_SHORT TASK 1:_ In the passage on whether the Universe is expanding, what kind of galaxies is named as a case that seems to show the opposite of objects moving away from each other?

_DOCUMENT PASSAGE:_
________
Is the Universe expanding? It would appear not. What do we see? We do not see, let alone measure, large objects systematically moving away from all other large objects. On the contrary, it would seem to be quite the opposite, at least in the case of colliding spiral galaxies. Every observable large scale system is to all intents and purposes in a state of equilibrium, even if it might be expressed dynamically as a cycle. Is the Universe in any sense, on any axis, finite? It might be, in theory at least, but where is the evidence? Of course, we cannot observe anything infinite; but then again, neither do we detect even the faintest sign that the Universe reaches finality. We do not come across any kind of absolute boundary condition.
________
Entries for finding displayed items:
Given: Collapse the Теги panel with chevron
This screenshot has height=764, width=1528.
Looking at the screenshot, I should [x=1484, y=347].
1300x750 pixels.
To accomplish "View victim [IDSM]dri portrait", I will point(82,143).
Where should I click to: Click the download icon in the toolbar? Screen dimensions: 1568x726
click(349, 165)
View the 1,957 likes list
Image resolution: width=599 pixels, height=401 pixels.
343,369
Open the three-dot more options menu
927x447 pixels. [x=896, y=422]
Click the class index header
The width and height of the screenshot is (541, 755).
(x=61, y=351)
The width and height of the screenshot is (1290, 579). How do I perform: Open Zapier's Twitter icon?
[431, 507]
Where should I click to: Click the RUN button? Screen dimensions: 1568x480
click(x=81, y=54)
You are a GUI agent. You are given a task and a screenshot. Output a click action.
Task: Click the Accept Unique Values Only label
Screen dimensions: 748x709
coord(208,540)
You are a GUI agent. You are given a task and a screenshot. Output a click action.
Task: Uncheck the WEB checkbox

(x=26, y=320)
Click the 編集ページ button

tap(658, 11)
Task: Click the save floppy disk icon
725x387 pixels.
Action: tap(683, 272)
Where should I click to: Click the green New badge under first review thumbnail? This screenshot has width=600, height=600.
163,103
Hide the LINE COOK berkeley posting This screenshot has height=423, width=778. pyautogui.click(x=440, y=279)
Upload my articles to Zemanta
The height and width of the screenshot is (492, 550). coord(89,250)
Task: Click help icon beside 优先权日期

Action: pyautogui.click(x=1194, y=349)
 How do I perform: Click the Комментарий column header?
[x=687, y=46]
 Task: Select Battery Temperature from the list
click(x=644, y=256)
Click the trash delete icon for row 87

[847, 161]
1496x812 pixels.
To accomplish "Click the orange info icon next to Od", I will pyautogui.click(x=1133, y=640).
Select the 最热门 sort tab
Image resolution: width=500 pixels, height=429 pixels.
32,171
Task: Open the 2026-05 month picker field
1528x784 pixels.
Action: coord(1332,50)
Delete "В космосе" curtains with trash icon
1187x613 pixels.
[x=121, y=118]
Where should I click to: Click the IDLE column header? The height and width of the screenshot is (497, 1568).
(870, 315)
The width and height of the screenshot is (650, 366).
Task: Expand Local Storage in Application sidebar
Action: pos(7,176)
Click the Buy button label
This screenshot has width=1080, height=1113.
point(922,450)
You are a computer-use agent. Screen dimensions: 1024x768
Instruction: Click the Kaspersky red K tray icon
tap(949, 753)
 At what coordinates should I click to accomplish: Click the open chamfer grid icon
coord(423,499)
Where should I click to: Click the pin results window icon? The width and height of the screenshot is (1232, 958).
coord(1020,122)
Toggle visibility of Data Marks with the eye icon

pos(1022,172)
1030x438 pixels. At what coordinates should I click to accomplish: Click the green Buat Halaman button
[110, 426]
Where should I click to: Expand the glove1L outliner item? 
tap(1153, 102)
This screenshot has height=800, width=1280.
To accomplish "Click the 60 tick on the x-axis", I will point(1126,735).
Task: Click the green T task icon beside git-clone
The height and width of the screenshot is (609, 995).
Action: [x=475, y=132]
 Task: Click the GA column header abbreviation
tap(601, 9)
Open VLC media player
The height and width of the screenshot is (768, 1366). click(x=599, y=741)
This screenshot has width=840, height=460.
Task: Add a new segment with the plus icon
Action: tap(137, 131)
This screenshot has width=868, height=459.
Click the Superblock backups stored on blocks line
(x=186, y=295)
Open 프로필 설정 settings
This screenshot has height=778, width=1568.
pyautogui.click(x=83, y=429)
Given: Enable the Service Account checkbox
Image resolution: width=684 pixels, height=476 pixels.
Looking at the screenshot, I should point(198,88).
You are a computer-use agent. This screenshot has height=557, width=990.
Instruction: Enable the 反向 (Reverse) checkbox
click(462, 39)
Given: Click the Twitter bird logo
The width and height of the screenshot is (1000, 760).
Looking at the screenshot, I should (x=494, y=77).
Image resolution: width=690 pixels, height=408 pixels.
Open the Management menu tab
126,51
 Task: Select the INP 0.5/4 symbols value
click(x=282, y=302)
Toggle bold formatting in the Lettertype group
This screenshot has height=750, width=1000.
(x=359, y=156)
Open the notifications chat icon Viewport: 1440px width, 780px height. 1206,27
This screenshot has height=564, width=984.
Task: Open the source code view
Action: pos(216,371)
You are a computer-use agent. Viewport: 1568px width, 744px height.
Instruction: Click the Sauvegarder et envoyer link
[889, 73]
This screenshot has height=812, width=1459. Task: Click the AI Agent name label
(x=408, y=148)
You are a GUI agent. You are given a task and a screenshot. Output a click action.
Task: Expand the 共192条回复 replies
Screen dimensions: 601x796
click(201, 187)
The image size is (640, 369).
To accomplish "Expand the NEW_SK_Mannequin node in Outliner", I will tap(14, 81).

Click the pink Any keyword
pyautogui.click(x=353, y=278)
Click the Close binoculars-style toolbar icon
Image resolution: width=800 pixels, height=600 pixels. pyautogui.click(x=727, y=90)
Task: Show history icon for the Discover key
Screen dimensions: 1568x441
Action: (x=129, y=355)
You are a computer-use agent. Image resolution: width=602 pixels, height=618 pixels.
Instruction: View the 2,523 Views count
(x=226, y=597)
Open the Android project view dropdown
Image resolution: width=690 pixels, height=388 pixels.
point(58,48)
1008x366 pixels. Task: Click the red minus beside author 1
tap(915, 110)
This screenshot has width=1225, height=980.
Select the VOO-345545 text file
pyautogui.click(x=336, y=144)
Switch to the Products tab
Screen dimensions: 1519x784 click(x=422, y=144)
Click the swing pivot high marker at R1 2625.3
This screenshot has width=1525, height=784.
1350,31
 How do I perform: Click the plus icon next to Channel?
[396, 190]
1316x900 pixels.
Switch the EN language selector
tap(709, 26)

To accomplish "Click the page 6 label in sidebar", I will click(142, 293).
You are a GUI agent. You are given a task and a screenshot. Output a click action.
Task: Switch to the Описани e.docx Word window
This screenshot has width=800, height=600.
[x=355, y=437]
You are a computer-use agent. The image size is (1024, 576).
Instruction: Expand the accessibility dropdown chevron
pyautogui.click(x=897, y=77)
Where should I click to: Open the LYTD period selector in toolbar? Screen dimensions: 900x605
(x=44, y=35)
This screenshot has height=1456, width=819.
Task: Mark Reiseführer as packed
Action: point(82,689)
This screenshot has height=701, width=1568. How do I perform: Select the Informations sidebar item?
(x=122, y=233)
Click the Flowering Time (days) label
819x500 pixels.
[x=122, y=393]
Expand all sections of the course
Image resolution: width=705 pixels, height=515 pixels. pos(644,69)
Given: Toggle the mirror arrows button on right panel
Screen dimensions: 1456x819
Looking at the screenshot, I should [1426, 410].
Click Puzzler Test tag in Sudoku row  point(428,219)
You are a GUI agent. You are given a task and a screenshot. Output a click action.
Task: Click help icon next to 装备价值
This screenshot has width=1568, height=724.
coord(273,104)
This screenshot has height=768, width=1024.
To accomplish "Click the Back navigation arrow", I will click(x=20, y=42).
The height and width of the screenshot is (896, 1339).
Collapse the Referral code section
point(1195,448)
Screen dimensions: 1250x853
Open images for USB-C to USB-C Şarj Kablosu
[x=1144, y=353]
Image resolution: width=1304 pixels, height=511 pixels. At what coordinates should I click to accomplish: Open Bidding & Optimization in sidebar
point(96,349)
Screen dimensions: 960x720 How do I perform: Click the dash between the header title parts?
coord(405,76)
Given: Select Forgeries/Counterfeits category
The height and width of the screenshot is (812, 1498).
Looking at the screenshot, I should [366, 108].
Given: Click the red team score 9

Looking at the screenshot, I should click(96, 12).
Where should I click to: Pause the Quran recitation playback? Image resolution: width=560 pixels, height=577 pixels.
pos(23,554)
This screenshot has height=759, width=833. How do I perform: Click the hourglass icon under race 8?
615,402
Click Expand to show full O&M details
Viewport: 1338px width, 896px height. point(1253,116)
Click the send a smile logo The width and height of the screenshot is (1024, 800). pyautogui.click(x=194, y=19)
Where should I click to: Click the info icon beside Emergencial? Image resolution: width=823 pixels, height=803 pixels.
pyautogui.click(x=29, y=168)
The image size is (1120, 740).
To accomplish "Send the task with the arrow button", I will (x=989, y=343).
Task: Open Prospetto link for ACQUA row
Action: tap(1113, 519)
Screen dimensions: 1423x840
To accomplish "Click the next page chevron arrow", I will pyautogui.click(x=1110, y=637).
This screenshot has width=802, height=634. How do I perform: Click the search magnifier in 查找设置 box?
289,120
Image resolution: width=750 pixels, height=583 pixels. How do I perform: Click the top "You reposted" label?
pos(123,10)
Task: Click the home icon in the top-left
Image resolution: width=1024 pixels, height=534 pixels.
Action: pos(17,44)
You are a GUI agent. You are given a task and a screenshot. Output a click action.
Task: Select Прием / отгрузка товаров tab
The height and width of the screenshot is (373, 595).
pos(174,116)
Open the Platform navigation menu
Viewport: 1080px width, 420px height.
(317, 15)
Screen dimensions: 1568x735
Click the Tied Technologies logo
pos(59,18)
________
_SHORT TASK 2:_ Output the part of the entries that opens with the line containing "Screen dimensions: 1568x735" and runs through the end of the entries as a numbered list, leaving out blank lines.

_WORKED SOLUTION 1:_ Colliding spiral galaxies.

_WORKED SOLUTION 2:_
1. Screen dimensions: 1568x735
2. Click the Tied Technologies logo
3. pos(59,18)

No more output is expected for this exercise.